IDAHO FALLS — It’s life or death. Literally.

Samuel Newton, assistant professor of law at the University of Idaho, attempted to come up with one word that encompasses all of the feelings, legal-jargon and morality of the death penalty.

“Controversial is the first thing that comes to mind. There are different perspectives,” says Newton, who has litigated capital cases. “There are people that will say justice, there are people that will say racist. Then there are people that will say rushed, superficial, vengeance, bloodthirsty. People are not at peace or in agreement about this topic.”

The death penalty has always been a controversial issue — one heavily steeped in longstanding beliefs and opinions about whether it’s ethical or moral for a court to execute someone for a capital crime.

Idaho is one of 27 states that still have an active capital punishment law.

How the law is carried out varies from state to state.

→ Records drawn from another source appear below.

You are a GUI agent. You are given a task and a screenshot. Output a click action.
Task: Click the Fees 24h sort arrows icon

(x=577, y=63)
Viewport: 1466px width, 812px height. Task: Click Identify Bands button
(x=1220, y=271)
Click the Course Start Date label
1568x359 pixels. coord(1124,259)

In some places, certain types of more violent executions have been banned or phased out in favor of what is seen as more humane types of execution, such as lethal injection.

Idaho only carried out executions by hanging until 1957, and then didn’t execute anyone for several decades due to legal challenges in the U.S. Supreme Court.

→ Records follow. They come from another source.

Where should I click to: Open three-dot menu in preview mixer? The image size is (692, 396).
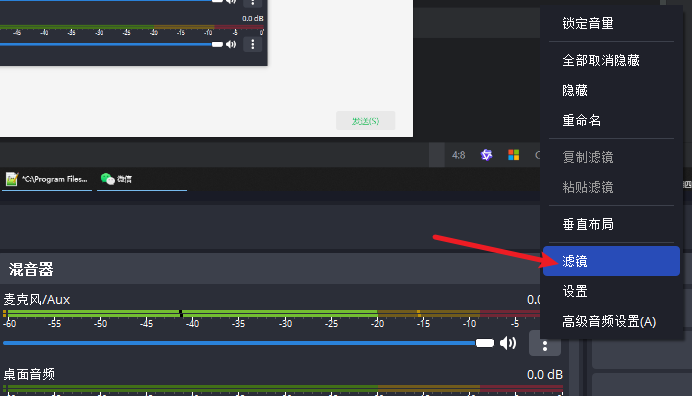tap(252, 44)
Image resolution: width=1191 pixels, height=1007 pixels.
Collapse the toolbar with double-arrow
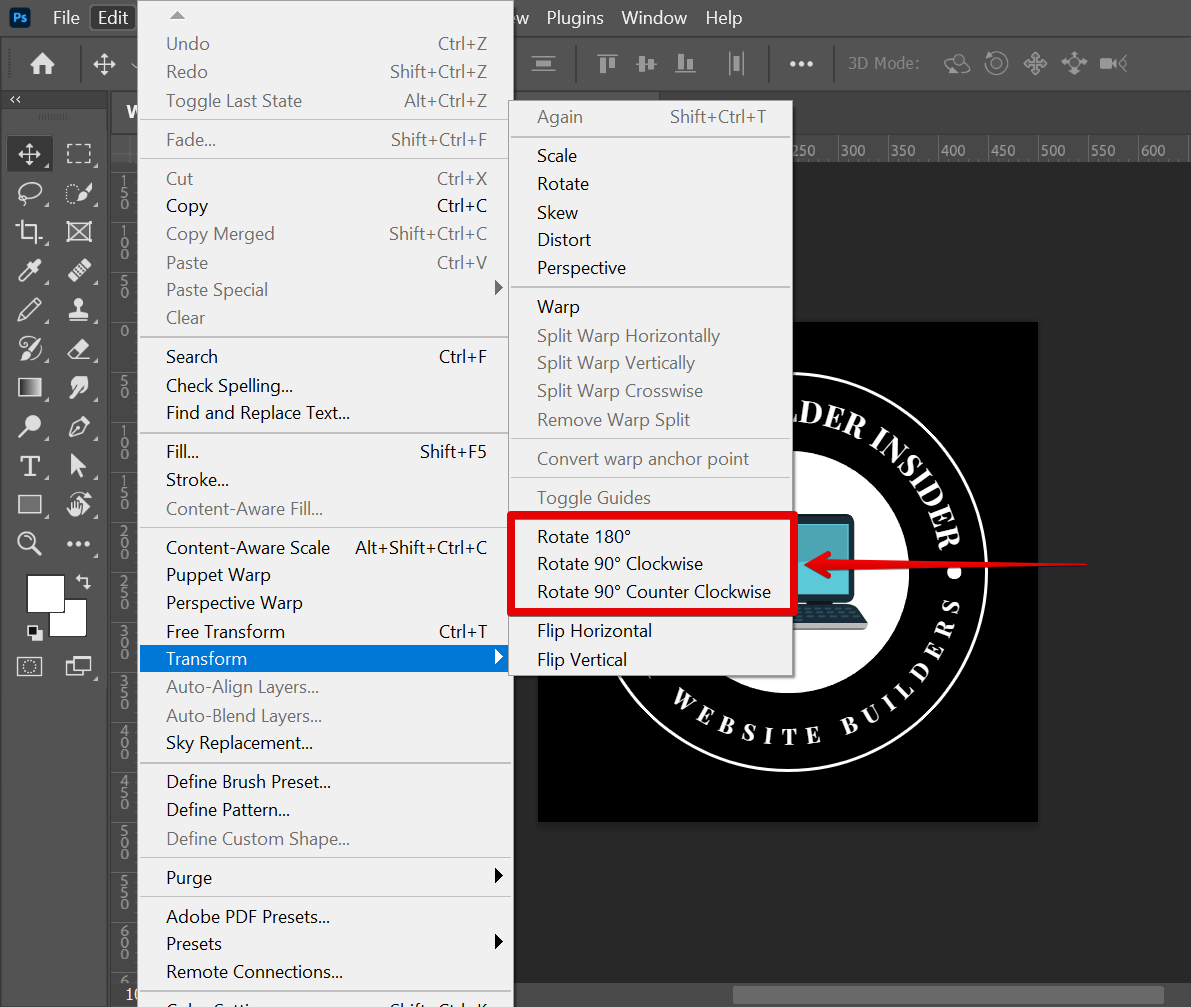16,100
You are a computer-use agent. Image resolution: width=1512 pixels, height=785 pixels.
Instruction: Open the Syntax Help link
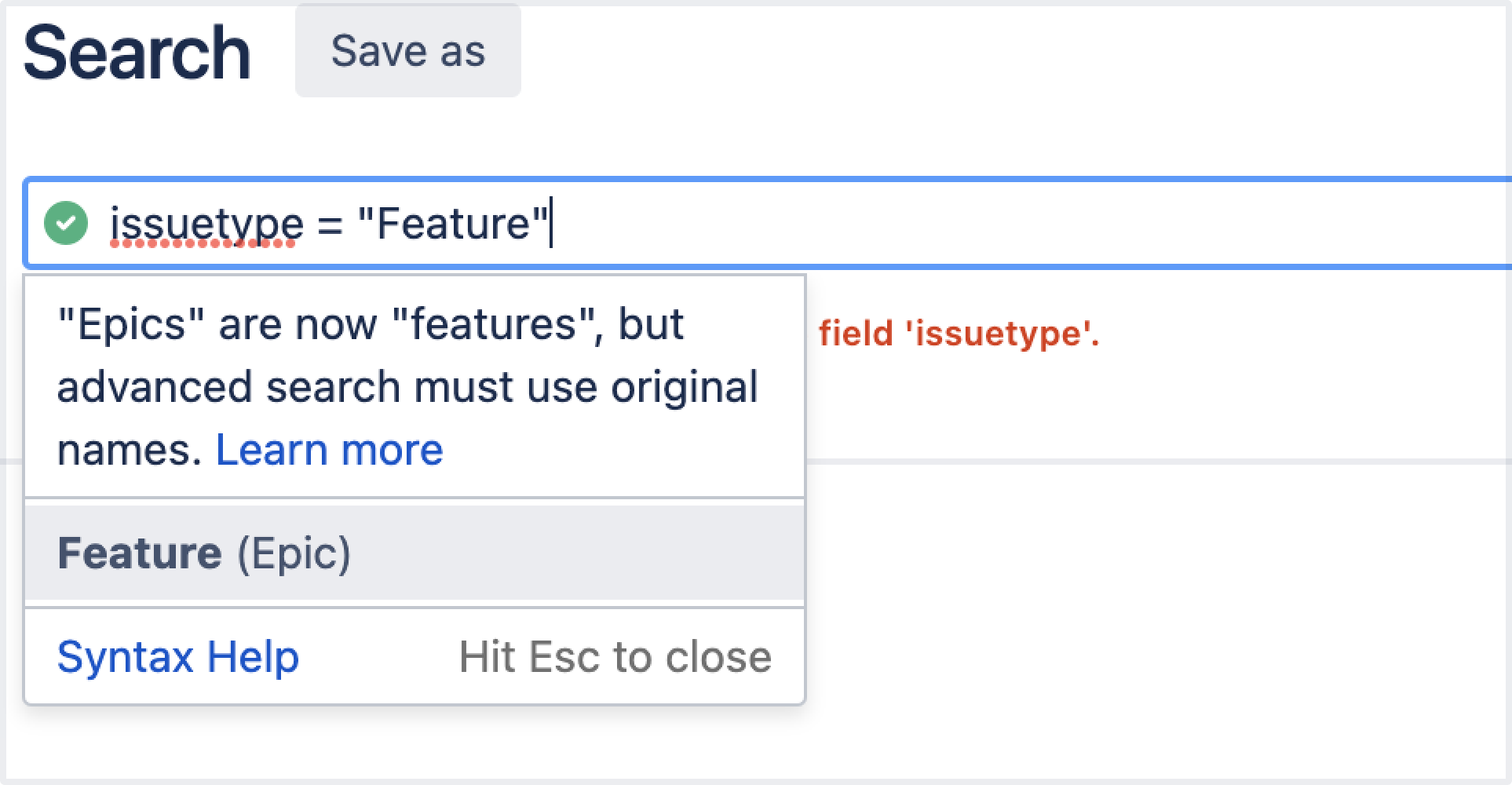coord(178,657)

In 1978, Idaho introduced lethal injection as an alternate method, stating in its legislature, “The punishment of death shall be inflicted by continuous, intravenous administration of a lethal quantity of a substance or substances approved by the director of the Idaho Department of Correction until death is pronounced by a coroner or a deputy coroner.”

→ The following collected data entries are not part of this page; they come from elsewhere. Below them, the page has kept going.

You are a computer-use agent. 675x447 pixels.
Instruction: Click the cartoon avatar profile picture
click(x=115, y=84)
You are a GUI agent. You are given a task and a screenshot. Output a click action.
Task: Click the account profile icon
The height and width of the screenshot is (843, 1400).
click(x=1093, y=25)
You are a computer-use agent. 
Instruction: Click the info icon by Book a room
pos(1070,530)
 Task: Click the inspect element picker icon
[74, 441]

Lethal injection has remained the primary method of execution since then. Although there was a period of time between 1982 and 2009 when death by firing squad was legal in Idaho, no one was ever executed using that method.

However, recent struggles by the state to get lethal injection drugs have again brought executions by firing squad to the forefront of Idaho politics.

This legislative session, House Bill 186, sponsored by Rep. Bruce Skaug, R-Nampa, and Sen. Doug Ricks, R-Rexburg, passed both the House and Senate by a significant majority. The bill would establish a firing squad as the state’s backup method of execution to lethal injection.

If approved by the governor, the bill would make Idaho the fifth U.S. state to approve prisoner executions by firing squad.

Gerald Pizzuto, who was convicted of the 1985 murders of Berta Herndon and her nephew Del Herndon at a remote cabin north of McCall, has been on Idaho death row for nearly 37 years and has dodged execution multiple times, including earlier this month due in part to the state’s inability to find lethal injection drugs.

Despite the move by Idaho to allow a more violent type of execution, the National Conference of State Legislatures, shows lethal injection is still the preferred and primary method of execution in the majority of states that allow a death penalty sentence. But many of those states face legal hurdles that prevent executions from actually happening.

Oregon, California, and Pennsylvania have imposed what is called a Governor-imposed moratorium, meaning that there is a temporary suspension of executions and, more rarely, of death sentences.

States that have banned the death penalty altogether include Alaska, Connecticut, Delaware, Hawaii, Illinois, and most recently, Colorado in 2020.

The morality and ethics of the death penalty have evolved over the years

The death penalty is not something new. In fact, the American concept of capital punishment is often credited to European settlers who brought the idea to the new world and eventually incorporated it into the United States court system.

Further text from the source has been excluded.